▶ _Your objective_
Print each entry exactly, all the way through.

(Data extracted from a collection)
▬▬▬▬▬▬

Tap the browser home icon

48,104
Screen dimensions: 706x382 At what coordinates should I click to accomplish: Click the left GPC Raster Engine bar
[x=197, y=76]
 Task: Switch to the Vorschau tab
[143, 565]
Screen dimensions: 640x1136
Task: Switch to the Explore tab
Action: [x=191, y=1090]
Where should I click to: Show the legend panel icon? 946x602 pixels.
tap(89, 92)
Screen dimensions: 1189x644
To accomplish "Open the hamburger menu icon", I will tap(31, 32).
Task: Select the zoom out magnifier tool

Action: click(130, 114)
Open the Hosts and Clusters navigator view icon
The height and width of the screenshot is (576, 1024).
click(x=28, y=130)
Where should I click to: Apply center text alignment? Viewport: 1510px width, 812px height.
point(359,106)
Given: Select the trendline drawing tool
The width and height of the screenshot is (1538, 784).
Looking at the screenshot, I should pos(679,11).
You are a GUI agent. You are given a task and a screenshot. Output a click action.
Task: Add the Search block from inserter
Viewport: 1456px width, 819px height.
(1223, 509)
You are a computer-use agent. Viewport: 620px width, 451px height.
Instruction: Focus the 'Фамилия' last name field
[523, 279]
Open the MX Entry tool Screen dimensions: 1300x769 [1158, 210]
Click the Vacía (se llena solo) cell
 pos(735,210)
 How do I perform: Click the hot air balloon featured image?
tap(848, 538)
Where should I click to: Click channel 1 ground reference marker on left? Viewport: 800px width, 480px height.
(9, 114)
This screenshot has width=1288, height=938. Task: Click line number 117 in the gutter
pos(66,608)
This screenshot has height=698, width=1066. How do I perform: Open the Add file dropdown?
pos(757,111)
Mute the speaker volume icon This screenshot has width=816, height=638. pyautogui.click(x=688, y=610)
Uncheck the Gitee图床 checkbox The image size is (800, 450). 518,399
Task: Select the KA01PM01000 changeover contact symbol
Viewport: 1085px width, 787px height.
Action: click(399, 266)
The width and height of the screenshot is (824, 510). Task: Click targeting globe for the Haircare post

▬▬▬▬▬▬

▶ _Answer below_
Tap the browser home icon

48,104
Screen dimensions: 706x382 At what coordinates should I click to accomplish: Click the left GPC Raster Engine bar
[x=197, y=76]
 Task: Switch to the Vorschau tab
[143, 565]
Screen dimensions: 640x1136
Task: Switch to the Explore tab
Action: [x=191, y=1090]
Where should I click to: Show the legend panel icon? 946x602 pixels.
tap(89, 92)
Screen dimensions: 1189x644
To accomplish "Open the hamburger menu icon", I will tap(31, 32).
Task: Select the zoom out magnifier tool

Action: click(130, 114)
Open the Hosts and Clusters navigator view icon
The height and width of the screenshot is (576, 1024).
click(x=28, y=130)
Where should I click to: Apply center text alignment? Viewport: 1510px width, 812px height.
point(359,106)
Given: Select the trendline drawing tool
The width and height of the screenshot is (1538, 784).
Looking at the screenshot, I should pos(679,11).
You are a GUI agent. You are given a task and a screenshot. Output a click action.
Task: Add the Search block from inserter
Viewport: 1456px width, 819px height.
(1223, 509)
You are a computer-use agent. Viewport: 620px width, 451px height.
Instruction: Focus the 'Фамилия' last name field
[523, 279]
Open the MX Entry tool Screen dimensions: 1300x769 [1158, 210]
Click the Vacía (se llena solo) cell
 pos(735,210)
 How do I perform: Click the hot air balloon featured image?
tap(848, 538)
Where should I click to: Click channel 1 ground reference marker on left? Viewport: 800px width, 480px height.
(9, 114)
This screenshot has width=1288, height=938. Task: Click line number 117 in the gutter
pos(66,608)
This screenshot has height=698, width=1066. How do I perform: Open the Add file dropdown?
pos(757,111)
Mute the speaker volume icon This screenshot has width=816, height=638. pyautogui.click(x=688, y=610)
Uncheck the Gitee图床 checkbox The image size is (800, 450). 518,399
Task: Select the KA01PM01000 changeover contact symbol
Viewport: 1085px width, 787px height.
Action: click(399, 266)
The width and height of the screenshot is (824, 510). Task: Click targeting globe for the Haircare post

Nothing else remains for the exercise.